-- What to produce --
Start at the top line and retype the data exactly through to the end.
★ ★ ★ ★
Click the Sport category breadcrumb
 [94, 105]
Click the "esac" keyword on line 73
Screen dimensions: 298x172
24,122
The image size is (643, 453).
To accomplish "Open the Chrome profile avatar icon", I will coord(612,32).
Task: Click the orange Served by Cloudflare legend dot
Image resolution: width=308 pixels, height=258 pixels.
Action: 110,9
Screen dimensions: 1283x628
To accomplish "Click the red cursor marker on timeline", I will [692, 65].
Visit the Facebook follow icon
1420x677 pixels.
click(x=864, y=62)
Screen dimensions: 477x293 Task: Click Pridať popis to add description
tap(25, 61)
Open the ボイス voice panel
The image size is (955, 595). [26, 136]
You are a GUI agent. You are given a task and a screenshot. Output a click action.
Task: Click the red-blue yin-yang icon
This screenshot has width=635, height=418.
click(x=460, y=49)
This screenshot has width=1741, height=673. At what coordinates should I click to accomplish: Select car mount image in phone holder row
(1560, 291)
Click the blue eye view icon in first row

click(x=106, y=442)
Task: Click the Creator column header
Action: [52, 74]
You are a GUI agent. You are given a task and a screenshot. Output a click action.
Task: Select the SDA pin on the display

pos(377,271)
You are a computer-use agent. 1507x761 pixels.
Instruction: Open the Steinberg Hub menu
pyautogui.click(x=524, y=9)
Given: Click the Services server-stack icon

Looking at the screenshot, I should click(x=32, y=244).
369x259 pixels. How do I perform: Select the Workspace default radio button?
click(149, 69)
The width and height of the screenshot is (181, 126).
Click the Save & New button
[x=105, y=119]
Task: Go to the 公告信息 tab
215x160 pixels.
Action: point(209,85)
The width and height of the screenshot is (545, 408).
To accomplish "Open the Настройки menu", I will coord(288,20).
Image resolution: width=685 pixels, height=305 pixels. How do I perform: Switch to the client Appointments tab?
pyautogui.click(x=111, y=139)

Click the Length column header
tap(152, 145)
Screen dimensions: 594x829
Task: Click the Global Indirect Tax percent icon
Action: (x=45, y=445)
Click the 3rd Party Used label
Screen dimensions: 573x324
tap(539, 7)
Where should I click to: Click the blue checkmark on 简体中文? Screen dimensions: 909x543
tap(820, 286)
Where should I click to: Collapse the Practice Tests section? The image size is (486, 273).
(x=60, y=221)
★ ★ ★ ★
-- Written reply --
Click the Sport category breadcrumb
 [94, 105]
Click the "esac" keyword on line 73
Screen dimensions: 298x172
24,122
The image size is (643, 453).
To accomplish "Open the Chrome profile avatar icon", I will coord(612,32).
Task: Click the orange Served by Cloudflare legend dot
Image resolution: width=308 pixels, height=258 pixels.
Action: 110,9
Screen dimensions: 1283x628
To accomplish "Click the red cursor marker on timeline", I will [692, 65].
Visit the Facebook follow icon
1420x677 pixels.
click(x=864, y=62)
Screen dimensions: 477x293 Task: Click Pridať popis to add description
tap(25, 61)
Open the ボイス voice panel
The image size is (955, 595). [26, 136]
You are a GUI agent. You are given a task and a screenshot. Output a click action.
Task: Click the red-blue yin-yang icon
This screenshot has width=635, height=418.
click(x=460, y=49)
This screenshot has width=1741, height=673. At what coordinates should I click to accomplish: Select car mount image in phone holder row
(1560, 291)
Click the blue eye view icon in first row

click(x=106, y=442)
Task: Click the Creator column header
Action: [52, 74]
You are a GUI agent. You are given a task and a screenshot. Output a click action.
Task: Select the SDA pin on the display

pos(377,271)
You are a computer-use agent. 1507x761 pixels.
Instruction: Open the Steinberg Hub menu
pyautogui.click(x=524, y=9)
Given: Click the Services server-stack icon

Looking at the screenshot, I should click(x=32, y=244).
369x259 pixels. How do I perform: Select the Workspace default radio button?
click(149, 69)
The width and height of the screenshot is (181, 126).
Click the Save & New button
[x=105, y=119]
Task: Go to the 公告信息 tab
215x160 pixels.
Action: point(209,85)
The width and height of the screenshot is (545, 408).
To accomplish "Open the Настройки menu", I will coord(288,20).
Image resolution: width=685 pixels, height=305 pixels. How do I perform: Switch to the client Appointments tab?
pyautogui.click(x=111, y=139)

Click the Length column header
tap(152, 145)
Screen dimensions: 594x829
Task: Click the Global Indirect Tax percent icon
Action: (x=45, y=445)
Click the 3rd Party Used label
Screen dimensions: 573x324
tap(539, 7)
Where should I click to: Click the blue checkmark on 简体中文? Screen dimensions: 909x543
tap(820, 286)
Where should I click to: Collapse the Practice Tests section? The image size is (486, 273).
(x=60, y=221)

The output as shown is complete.